Описание к видео Competence-aware Planning and Control

Hamidreza Modares
Assistant Professor
Michigan State University

Abstract: Existing motion planning approaches typically separate the high-level planning from the low-level control. That is, the high-level planner does not account for the competence of the low-level controller in following its plans, given uncertainties on the system’s dynamics model and its surrounding environments. Even though closed-loop motion planners account for the existence of kinematically feasible or kinodynamically feasible trajectories, they typically assume the availability of high-fidelity robot dynamics or a rich data set and do not account for the destructive conflicts that might arise between the robot’s safety and performance requirements.
While it is natural to leverage reinforcement learning (RL) to deal with uncertainties, imposing safety constraints on RL during design time is a daunting challenge. In this talk, safe RL algorithms will be discussed that can co-learn performance and safety specifications to proactively resolve conflicts. To reduce the data requirements for learning, a physics-informed learning approach will learn control policies that conform with both current data samples as well as the available prior knowledge. A sampling-based planner is then designed to account for the RL’s competence in delivering acceptable behaviors.

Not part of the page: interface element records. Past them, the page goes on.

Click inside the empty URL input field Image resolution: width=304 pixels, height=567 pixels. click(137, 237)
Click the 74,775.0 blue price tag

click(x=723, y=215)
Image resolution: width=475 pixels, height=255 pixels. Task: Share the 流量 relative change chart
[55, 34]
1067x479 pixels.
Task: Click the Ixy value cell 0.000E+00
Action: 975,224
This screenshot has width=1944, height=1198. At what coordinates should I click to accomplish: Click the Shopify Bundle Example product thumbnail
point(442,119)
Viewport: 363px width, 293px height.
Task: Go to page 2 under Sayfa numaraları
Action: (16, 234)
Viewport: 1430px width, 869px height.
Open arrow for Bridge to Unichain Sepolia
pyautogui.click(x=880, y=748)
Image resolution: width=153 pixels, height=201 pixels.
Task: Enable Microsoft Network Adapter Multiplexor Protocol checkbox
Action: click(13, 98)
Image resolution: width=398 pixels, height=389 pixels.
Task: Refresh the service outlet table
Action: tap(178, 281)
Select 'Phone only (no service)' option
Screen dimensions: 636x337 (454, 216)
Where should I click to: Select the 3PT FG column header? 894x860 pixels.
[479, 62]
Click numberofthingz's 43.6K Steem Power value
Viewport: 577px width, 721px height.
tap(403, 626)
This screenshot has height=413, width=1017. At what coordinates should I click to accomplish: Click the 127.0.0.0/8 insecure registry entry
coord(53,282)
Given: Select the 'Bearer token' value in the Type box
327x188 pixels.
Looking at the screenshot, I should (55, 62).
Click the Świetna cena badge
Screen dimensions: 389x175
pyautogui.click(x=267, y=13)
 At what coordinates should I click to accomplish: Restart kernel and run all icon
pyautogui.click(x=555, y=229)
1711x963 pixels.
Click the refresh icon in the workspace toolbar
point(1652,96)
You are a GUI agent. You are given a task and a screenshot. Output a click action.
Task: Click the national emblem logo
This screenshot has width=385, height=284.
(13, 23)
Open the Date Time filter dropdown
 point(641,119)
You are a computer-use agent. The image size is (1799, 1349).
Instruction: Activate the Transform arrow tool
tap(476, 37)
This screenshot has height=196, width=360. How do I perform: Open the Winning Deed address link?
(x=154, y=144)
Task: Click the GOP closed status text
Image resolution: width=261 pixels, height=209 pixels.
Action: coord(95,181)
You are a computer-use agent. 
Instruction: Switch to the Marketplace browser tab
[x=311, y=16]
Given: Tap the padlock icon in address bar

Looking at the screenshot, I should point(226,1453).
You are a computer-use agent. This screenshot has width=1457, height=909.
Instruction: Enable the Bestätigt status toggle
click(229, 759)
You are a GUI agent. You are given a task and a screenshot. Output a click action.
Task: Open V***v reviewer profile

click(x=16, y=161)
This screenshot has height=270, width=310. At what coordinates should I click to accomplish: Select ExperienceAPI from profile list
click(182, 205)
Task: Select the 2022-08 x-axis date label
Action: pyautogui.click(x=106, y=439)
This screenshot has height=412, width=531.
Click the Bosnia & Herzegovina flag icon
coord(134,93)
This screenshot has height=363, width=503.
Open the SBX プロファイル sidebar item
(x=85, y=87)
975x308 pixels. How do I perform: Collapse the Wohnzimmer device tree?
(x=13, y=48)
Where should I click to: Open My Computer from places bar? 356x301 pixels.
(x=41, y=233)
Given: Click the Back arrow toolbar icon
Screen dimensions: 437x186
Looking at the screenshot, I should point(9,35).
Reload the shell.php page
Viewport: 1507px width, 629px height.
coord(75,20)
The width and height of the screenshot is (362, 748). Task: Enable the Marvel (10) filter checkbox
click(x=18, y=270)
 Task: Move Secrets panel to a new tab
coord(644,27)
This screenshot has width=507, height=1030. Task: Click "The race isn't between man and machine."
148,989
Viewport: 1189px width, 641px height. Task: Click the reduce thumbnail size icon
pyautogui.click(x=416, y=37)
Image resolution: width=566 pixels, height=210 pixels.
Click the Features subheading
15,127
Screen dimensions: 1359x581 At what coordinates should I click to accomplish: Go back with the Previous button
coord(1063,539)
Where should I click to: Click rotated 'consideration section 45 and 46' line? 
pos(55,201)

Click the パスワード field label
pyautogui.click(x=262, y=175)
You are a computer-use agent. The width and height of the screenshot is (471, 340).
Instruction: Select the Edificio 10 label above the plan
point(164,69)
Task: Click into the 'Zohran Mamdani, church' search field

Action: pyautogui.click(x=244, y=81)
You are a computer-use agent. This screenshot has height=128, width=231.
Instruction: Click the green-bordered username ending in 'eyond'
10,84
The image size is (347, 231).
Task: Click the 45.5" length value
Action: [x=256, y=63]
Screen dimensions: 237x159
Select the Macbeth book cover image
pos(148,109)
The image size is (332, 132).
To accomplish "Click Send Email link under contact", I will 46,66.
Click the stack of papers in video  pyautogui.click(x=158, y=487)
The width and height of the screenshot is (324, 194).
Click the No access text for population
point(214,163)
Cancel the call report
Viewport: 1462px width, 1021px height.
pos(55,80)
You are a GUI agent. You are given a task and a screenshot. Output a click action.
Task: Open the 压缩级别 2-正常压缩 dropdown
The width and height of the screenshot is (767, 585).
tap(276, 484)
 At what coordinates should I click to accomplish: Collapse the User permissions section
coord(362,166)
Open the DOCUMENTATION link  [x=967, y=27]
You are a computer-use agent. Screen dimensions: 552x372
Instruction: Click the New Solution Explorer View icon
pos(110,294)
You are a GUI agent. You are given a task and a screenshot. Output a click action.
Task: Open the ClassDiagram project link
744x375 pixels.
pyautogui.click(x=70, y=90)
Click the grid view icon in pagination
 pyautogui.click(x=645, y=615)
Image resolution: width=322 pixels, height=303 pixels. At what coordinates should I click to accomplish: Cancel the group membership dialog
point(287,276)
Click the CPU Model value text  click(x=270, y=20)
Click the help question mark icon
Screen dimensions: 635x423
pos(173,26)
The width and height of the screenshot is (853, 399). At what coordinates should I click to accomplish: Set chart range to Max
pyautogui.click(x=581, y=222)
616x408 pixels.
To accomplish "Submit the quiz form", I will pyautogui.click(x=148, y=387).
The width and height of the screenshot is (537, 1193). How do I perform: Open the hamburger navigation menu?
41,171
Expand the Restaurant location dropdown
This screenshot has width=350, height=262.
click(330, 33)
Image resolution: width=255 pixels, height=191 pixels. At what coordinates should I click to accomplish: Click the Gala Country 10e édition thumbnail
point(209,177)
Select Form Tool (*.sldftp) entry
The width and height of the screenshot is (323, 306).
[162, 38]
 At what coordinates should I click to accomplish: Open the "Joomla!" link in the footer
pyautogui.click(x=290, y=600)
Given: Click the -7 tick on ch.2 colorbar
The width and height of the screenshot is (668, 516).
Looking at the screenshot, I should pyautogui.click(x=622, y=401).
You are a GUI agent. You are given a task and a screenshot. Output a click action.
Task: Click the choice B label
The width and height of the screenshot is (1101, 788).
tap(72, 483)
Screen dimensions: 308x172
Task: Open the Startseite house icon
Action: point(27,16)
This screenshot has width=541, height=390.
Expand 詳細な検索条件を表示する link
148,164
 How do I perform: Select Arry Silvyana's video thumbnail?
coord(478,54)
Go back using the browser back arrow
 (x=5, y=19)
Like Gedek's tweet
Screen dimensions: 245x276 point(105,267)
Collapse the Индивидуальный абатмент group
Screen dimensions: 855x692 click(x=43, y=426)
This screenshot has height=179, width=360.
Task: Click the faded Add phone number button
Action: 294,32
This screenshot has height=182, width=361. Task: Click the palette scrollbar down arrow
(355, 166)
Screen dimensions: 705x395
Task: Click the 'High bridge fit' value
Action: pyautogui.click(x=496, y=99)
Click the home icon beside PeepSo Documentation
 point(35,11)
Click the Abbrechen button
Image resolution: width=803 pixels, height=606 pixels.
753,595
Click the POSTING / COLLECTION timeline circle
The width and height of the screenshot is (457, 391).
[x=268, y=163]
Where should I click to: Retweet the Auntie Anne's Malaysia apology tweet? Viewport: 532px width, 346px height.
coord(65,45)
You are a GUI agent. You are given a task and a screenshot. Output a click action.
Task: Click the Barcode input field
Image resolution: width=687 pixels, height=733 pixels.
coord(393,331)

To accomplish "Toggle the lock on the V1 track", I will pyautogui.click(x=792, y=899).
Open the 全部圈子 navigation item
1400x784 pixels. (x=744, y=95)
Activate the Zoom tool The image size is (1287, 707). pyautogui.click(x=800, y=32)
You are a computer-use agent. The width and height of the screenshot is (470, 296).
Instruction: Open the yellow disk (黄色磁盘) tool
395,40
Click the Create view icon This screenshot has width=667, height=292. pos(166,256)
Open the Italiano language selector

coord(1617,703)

Bio: Hamidreza Modares received a B.S. degree from the University of Tehran, Tehran, Iran, in 2004, an M.S. degree from the Shahrood University of Technology, Shahrood, Iran, in 2006, and the Ph.D. degree from the University of Texas at Arlington, Arlington, TX, USA, in 2015, all in Electrical Engineering. He is currently an Associate Professor in the Department of Mechanical Engineering at Michigan State University. Prior to joining Michigan State University, he was an Assistant professor in the Department of Electrical Engineering at Missouri University of Science and Technology. His current research interests include reinforcement learning, safe control, machine learning in control, distributed control of multi-agent systems, and robotics. During the past five years, he has served as an Associate Editor for IEEE Transactions on Neural Networks and Learning Systems, Neurocompiting, and IEEE Transactions on Systems, Man, and Cybernetics: Systems.